There was no immediate reaction from Washington early on Tuesday to the remarks from Iran. The sharp comments are reminiscent of North Korea's verbal attacks on Trump before the dramatic change in course and the start of negotiations with Washington. However, in Iran's case, there are no signs Iranian leadership would welcome talks.

Mousavi's statement echoed that of Iran's UN ambassador, Majid Takht Ravanchi, who warned on Monday that the situation in the Persian Gulf is "very dangerous" and said any talks with the U.S. are impossible in the face of escalating sanctions and intimidation. Meanwhile, the U.S. envoy at the United Nations, Jonathan Cohen, said the Trump administration's aim is to get Tehran back to negotiations.

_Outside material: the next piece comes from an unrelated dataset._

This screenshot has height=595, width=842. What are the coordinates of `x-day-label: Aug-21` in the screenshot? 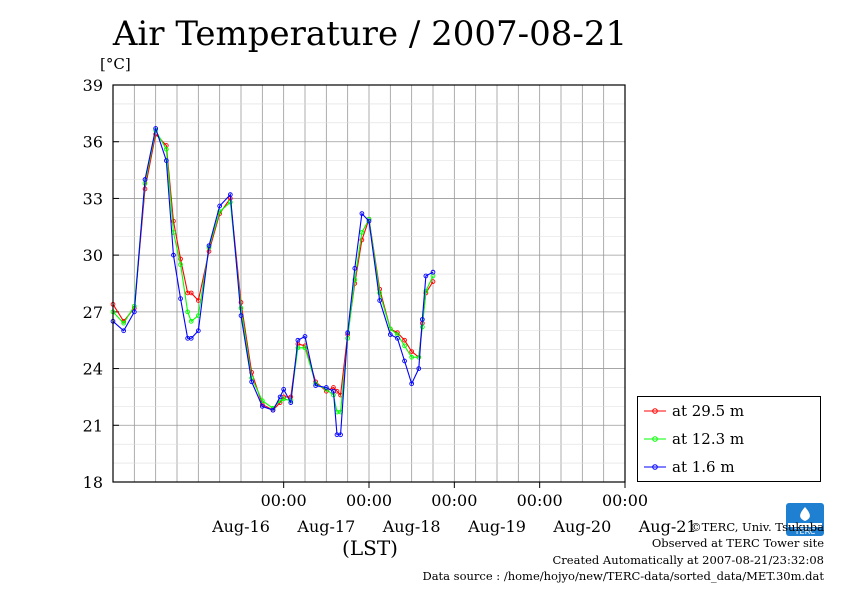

Bolton, Pompeo holding meetings abroad

The sanctions were announced as U.S. Secretary of State Mike Pompeo held talks in the Middle East with officials in the United Arab Emirates and Saudi Arabia about building a broad, global coalition that includes Asian and European countries to counter Iran. Pompeo is likely to face a tough sell in Europe and Asia, particularly from those nations still committed to the 2015 nuclear deal.

Meanwhile, John Bolton, the U.S. national security adviser, said Trump was open to real negotiations to eliminate Iran's nuclear weapons program and "all that Iran needs to do is walk through that open door."

Bolton was meeting with his Russian and Israeli counterparts in a first-of-its-kind trilateral security summit in Jerusalem that was focused on Iranian involvement in conflicts across the region, particularly in neighbouring Syria.

"As we speak, American diplomatic representatives are surging across the Middle East, seeking a path to peace. In response, Iran's silence has been deafening," he said. "There is simply no evidence that Iran has made the strategic decision to renounce nuclear weapons and open realistic discussions to demonstrate that decision."

However, Bolton said "all options remain on the table" if Iran exceeds the uranium enrichment limit under the 2015 deal and added it would be "a very serious mistake for Iran to ignore those limits."

Earlier, Russian national security adviser Nikolai Patrushev rebuffed U.S. and Israeli attempts to isolate Iran and urged both countries to show "restraint" toward the Islamic Republic.

Patrushev said attempts to present Iran "as the main threat to regional security" or equate it to international terrorist groups are "not acceptable."

"Iran is contributing a lot to fighting terrorists on the Syrian soil and stabilizing the situation there," he added

Israeli Prime Minister Benjamin Netanyahu called for the three countries to agree on expelling foreign forces from neighbouring Syria, and said Israel will not allow Iran to establish a permanent military presence there.

Patrushev called on Israel and the U.S. to encourage a political settlement in Syria.